#### [What you have to do]
For the string "agent", search the entries below and copy every line where it appears.
◆ ◆ ◆ ◆
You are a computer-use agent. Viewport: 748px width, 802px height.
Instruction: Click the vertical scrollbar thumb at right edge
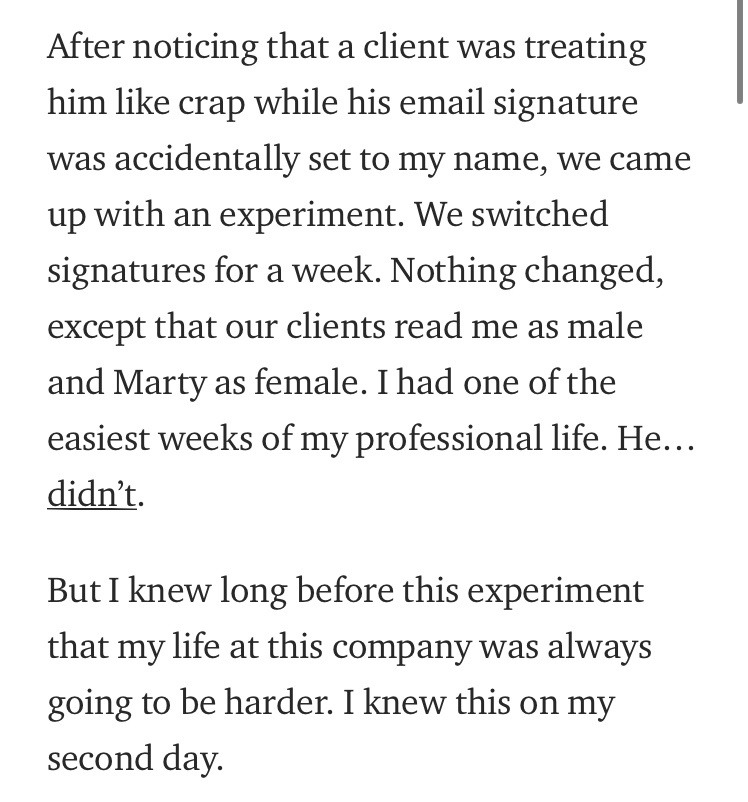tap(739, 50)
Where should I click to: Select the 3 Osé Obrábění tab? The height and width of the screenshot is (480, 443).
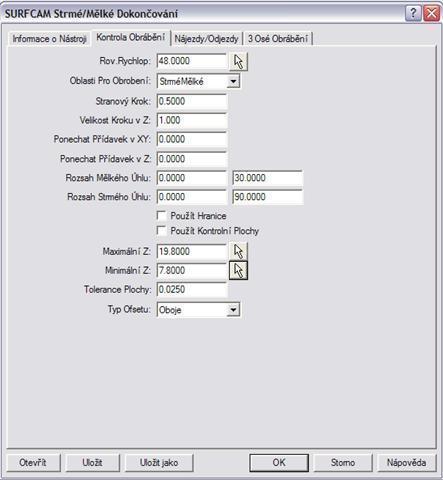click(x=277, y=39)
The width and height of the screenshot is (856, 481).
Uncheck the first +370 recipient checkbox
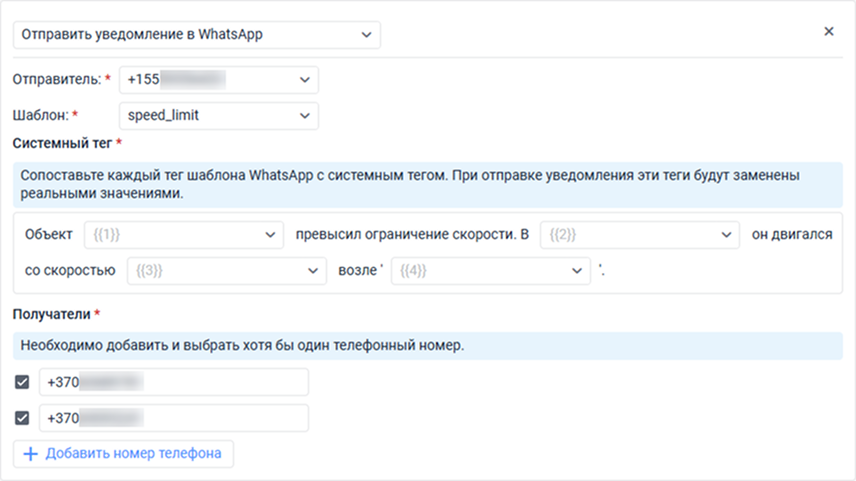tap(22, 382)
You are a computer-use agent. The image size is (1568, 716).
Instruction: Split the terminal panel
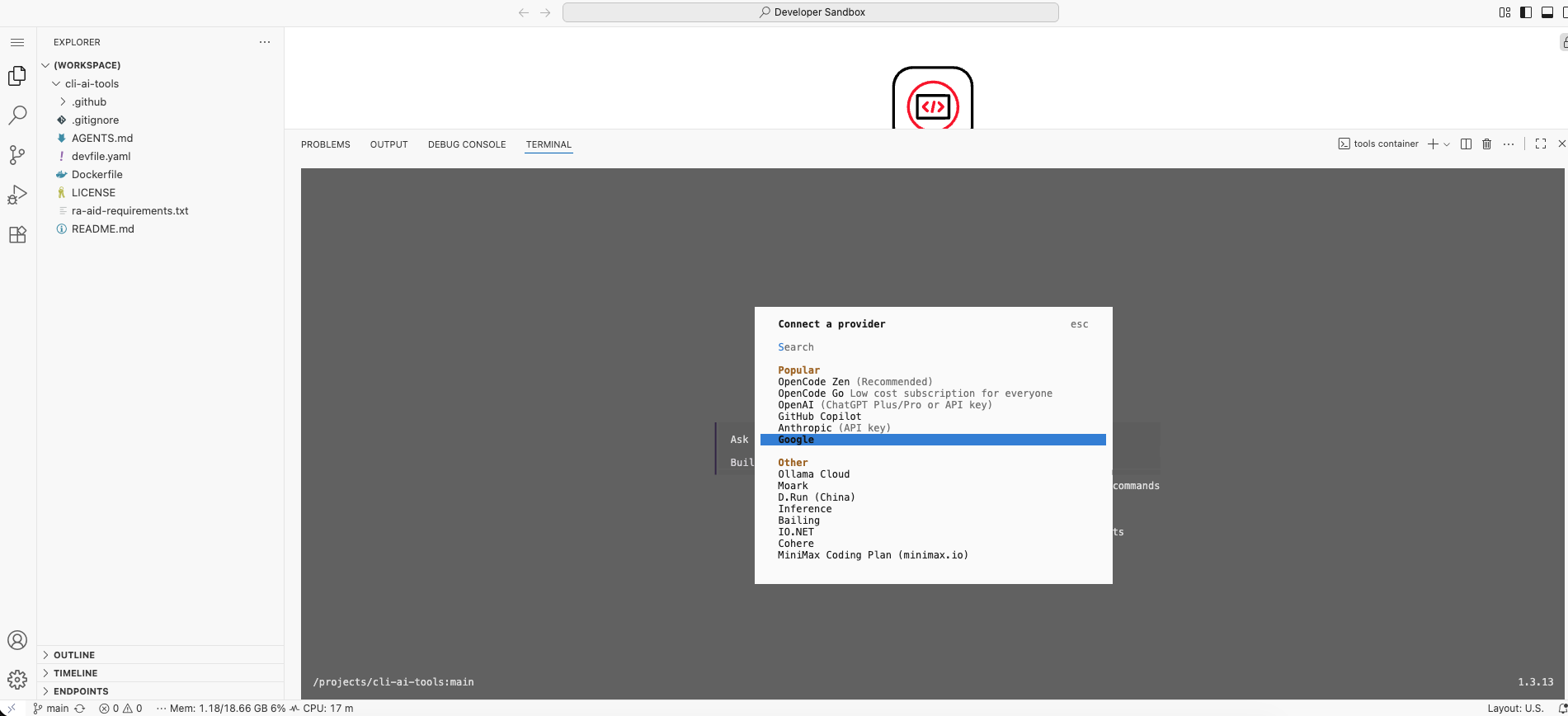click(1466, 144)

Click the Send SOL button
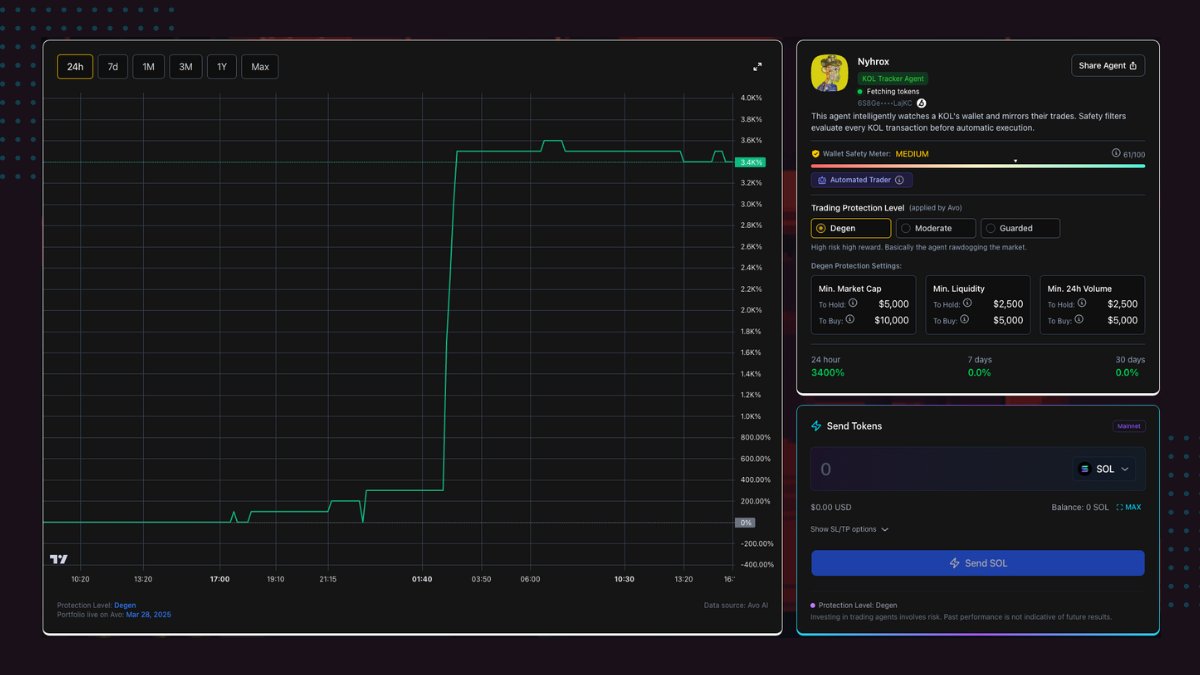point(977,562)
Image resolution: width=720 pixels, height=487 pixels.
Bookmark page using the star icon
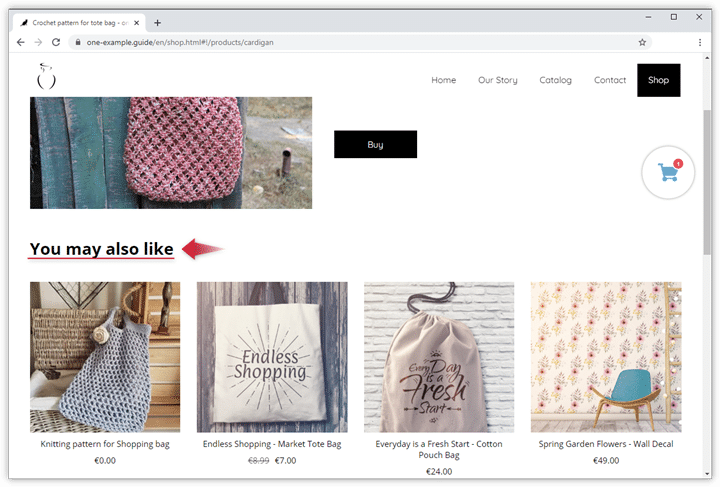coord(642,42)
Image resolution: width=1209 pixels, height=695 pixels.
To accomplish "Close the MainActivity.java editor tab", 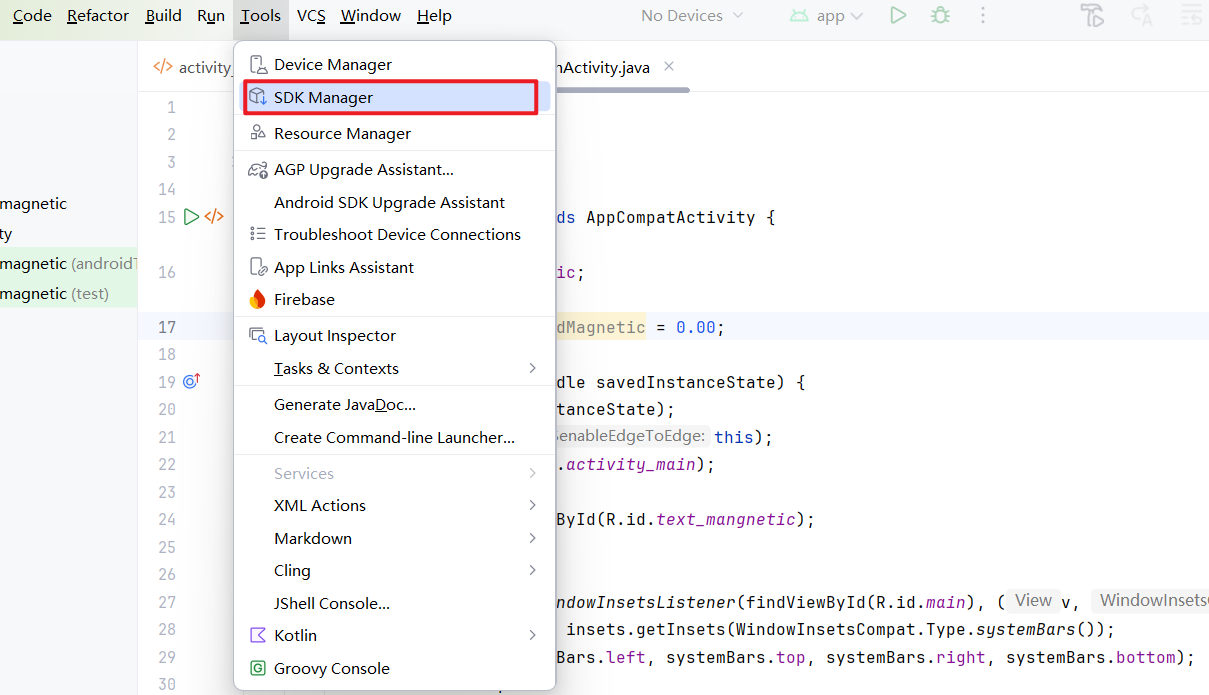I will 669,66.

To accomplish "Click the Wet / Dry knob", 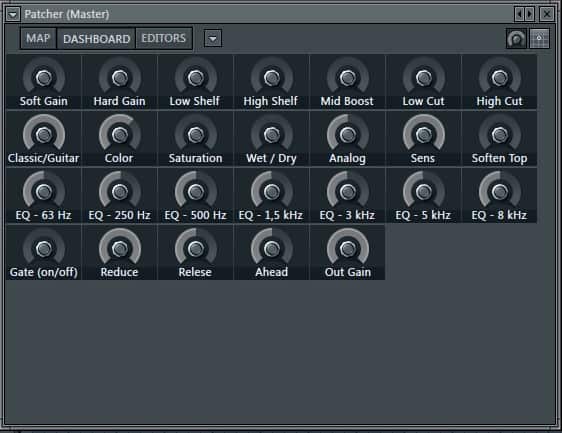I will point(272,134).
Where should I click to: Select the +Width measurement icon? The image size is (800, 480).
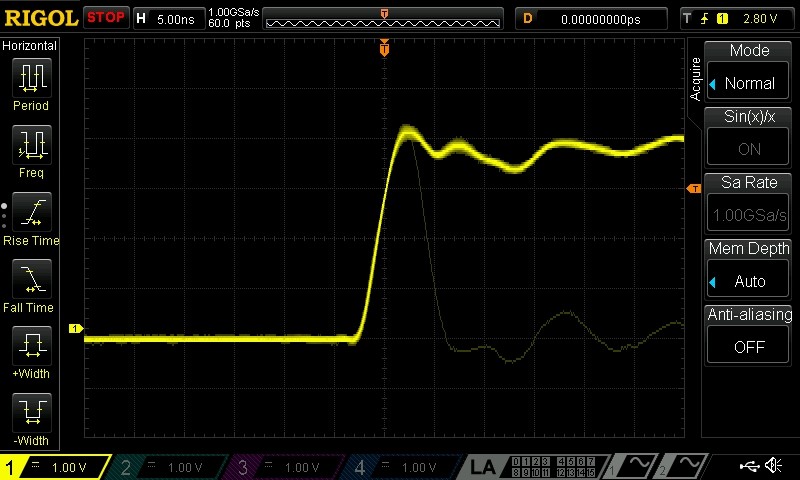point(32,346)
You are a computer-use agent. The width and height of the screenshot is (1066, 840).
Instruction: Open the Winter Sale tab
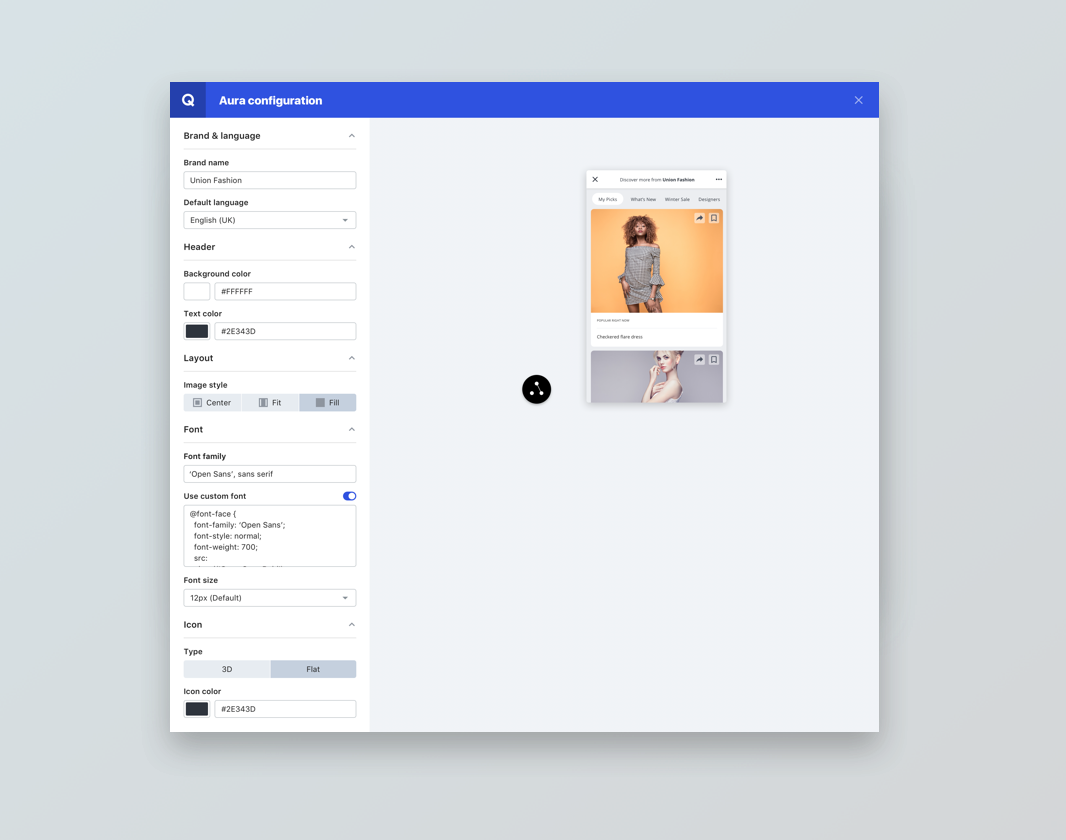(x=677, y=199)
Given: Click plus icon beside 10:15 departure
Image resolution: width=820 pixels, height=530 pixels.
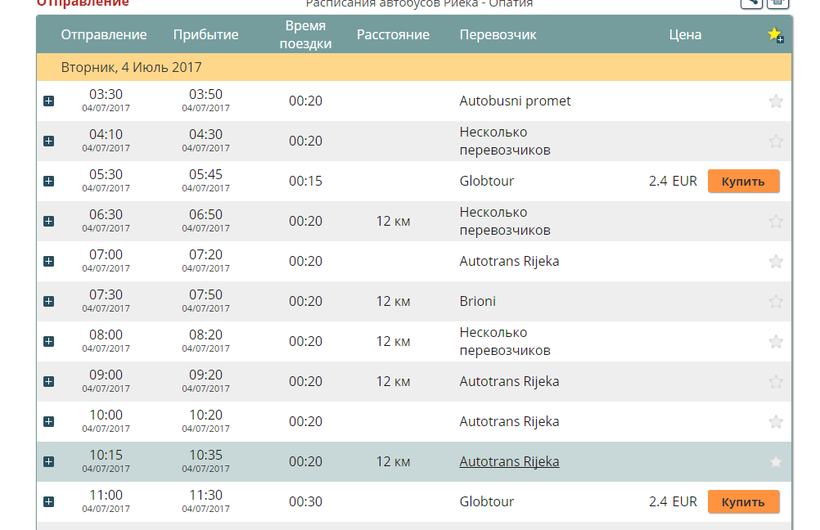Looking at the screenshot, I should 49,462.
◆ ◆ ◆ ◆
#### [The answer]
You are a computer-use agent. Viewport: 748px width, 802px height.
You are a computer-use agent. The image size is (1568, 716).
You are a computer-use agent. The width and height of the screenshot is (1066, 840).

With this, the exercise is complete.